Piotr Anderszewski (piano)


P. Anderszewski (© Simon Fowler)


On le sait : Piotr Andereszwski est un pianiste singulier, ennemi des effets de manche, aux programmes exigeants. Son récital à la Philharmonie vient de le prouver une nouvelle fois. Il reprend d’abord l’anthologie brahmsienne de son dernier CD, sorte de journal intime composé à partir des quatre cycles testamentaires du compositeur, les nostalgiques Opus 116 à 119. Tout commence par l’Adagio désolé de l’Intermezzo inaugural de l’Opus 119 et s’achève sur le sombre Andante, largo e mesto, entrecoupé d’accents héroïques, de celui qui clôt l’Opus 118. Un « montage » que Brahms lui‑même n’aurait peut‑être pas renié, avec ces clairs‑obscurs crépusculaires et ces échappées euphoriques vers la lumière, comme dans l’Allegro risoluto de l’Intermezzo en mi bémol majeur de l’Opus 119.

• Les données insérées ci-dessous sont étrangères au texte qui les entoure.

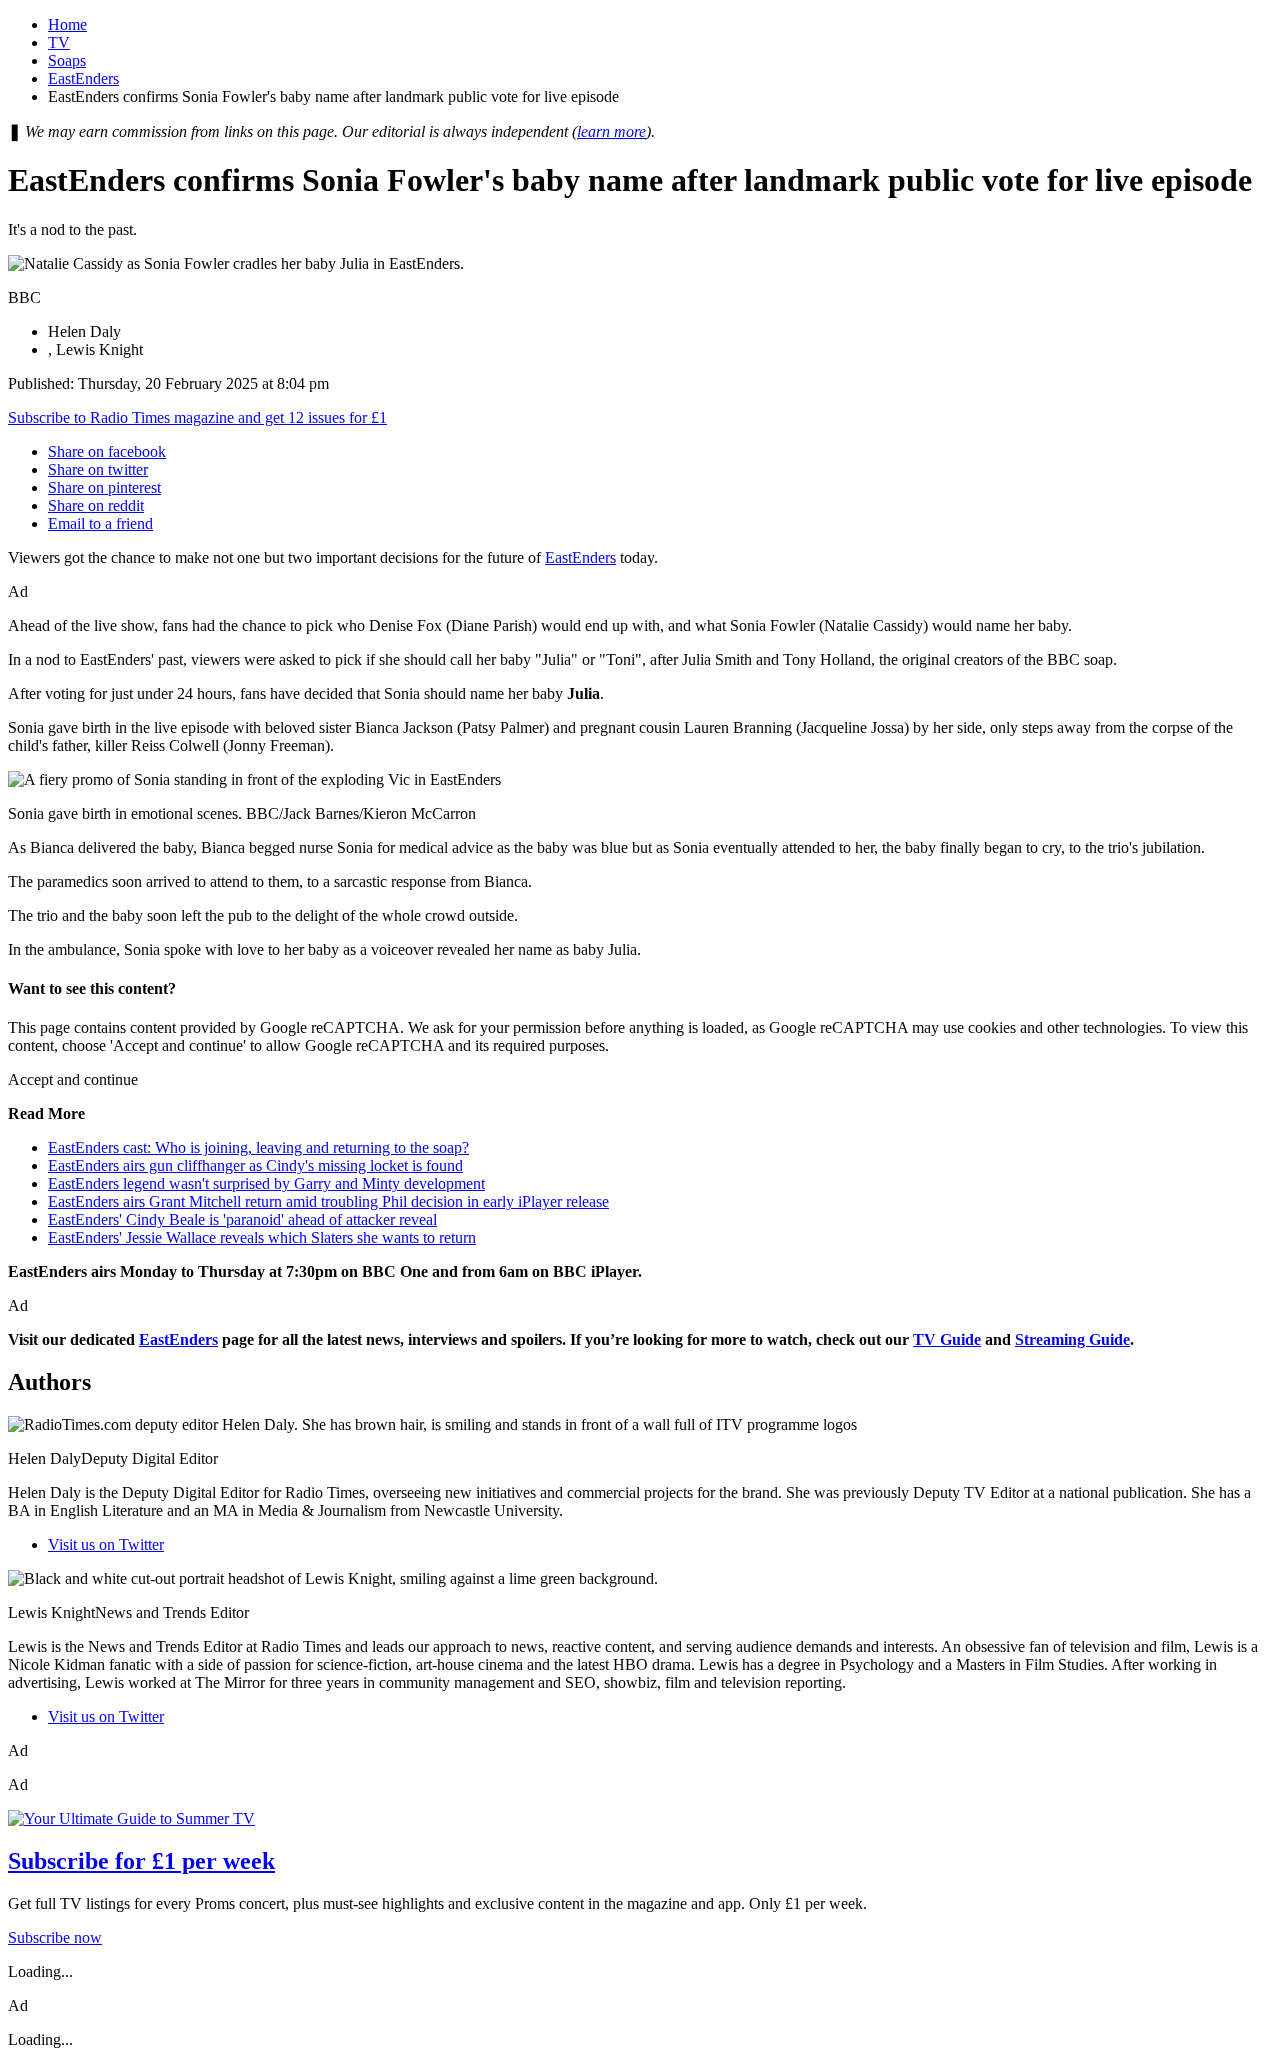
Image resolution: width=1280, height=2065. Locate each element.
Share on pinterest (104, 487)
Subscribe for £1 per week (141, 1861)
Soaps (67, 60)
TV (59, 42)
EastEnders (83, 78)
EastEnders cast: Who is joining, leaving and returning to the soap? (258, 1147)
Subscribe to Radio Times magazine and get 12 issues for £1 (197, 417)
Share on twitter (98, 469)
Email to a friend (100, 523)
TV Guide (947, 1339)
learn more (611, 131)
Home (67, 24)
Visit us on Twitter (106, 1544)
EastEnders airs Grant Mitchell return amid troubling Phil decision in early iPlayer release (328, 1201)
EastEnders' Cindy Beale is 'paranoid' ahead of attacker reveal (242, 1219)
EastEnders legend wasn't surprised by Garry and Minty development (266, 1183)
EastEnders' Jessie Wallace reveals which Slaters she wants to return (262, 1237)
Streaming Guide (1072, 1339)
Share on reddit (96, 505)
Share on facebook (107, 451)
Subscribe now (55, 1937)
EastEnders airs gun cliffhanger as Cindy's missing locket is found (255, 1165)
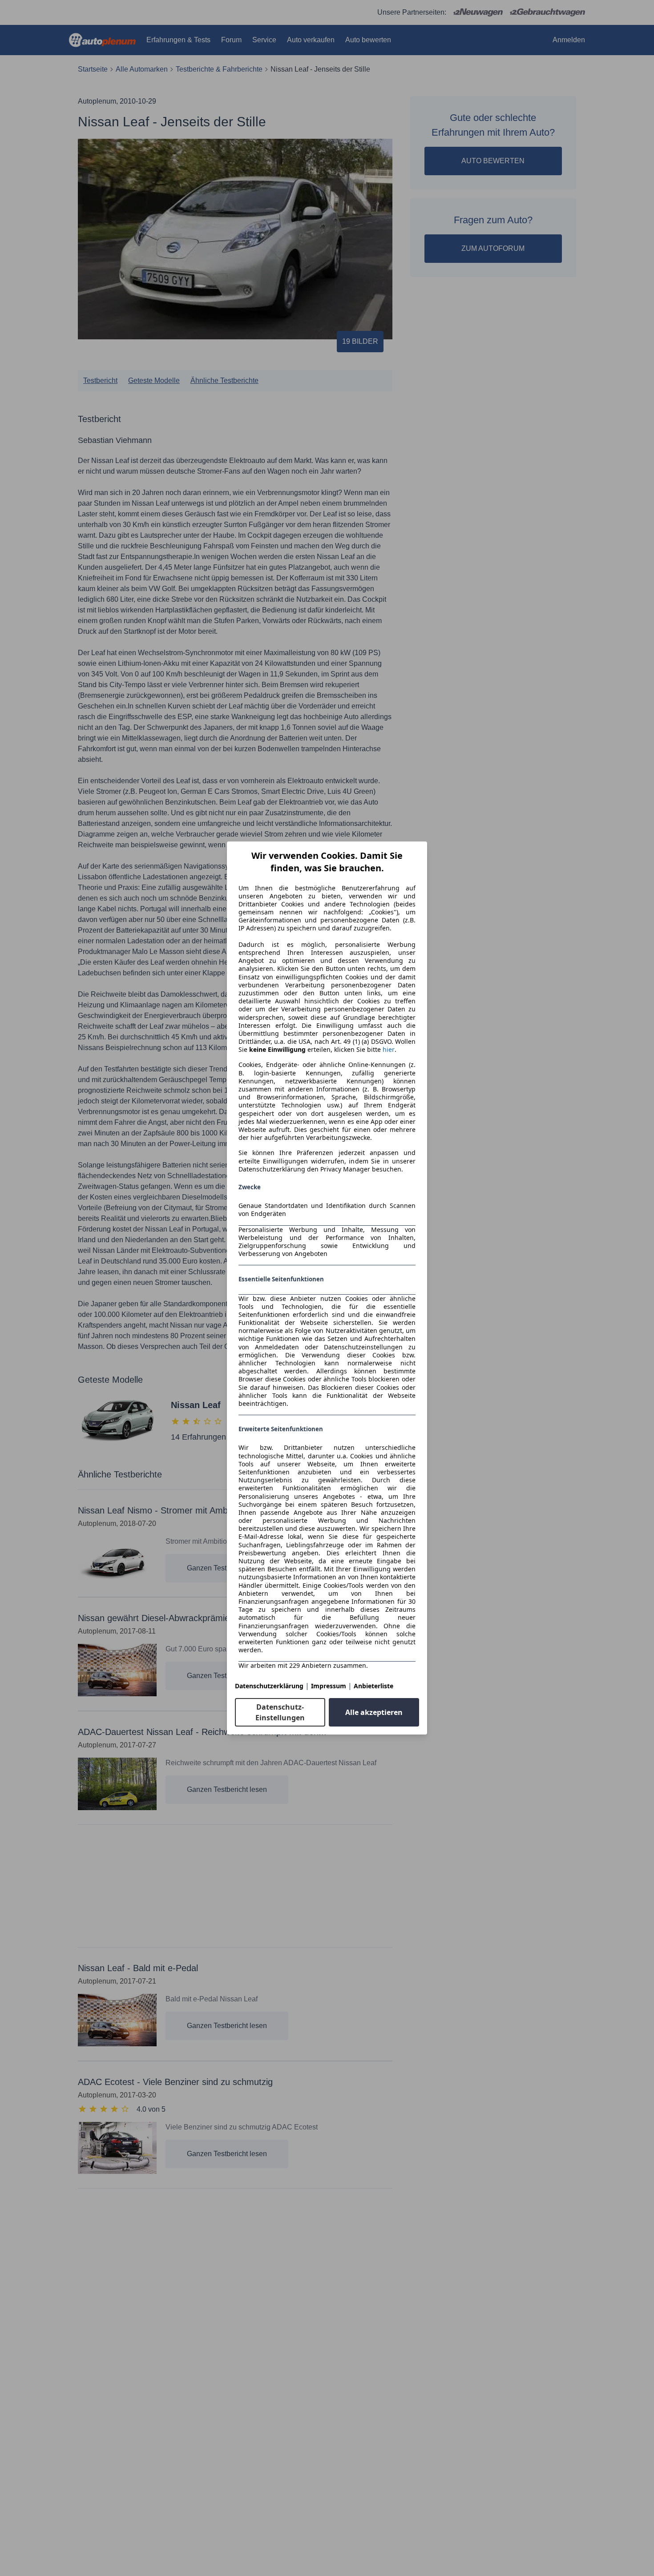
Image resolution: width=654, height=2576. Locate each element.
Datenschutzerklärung (269, 1686)
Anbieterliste (373, 1686)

L’interprétation, en revanche, déroute. Si l’éventail des nuances se déploie généreusement, jusqu’au murmure, tout semble décoloré, délavé presque, plongé dans une sorte de grisaille hivernale là où l’on attendrait les teintes mordorées de l’automne. Le pianiste polonais, dont les doigts ne sont pas toujours infaillibles, ose une approche presque maniaquement introvertie, comme par peur de se livrer, poussant parfois le dépouillement jusqu’à l’ascétisme – l’Andante de l’énigmatique Intermezzo en mi mineur de l’Opus 116 n’est guère « con grazia ed intimissimo sentimento ». La rythmique si particulière de Brahms paraît aussi un peu lissée, les lignes, souvent sinueuses il est vrai, un peu estompées. Là encore, sans doute à dessein : Piotr Anderszewski sait toujours où il va et par quel chemin, il assume des partis pris parfaitement pensés. Libre à nous d’y adhérer... ou pas.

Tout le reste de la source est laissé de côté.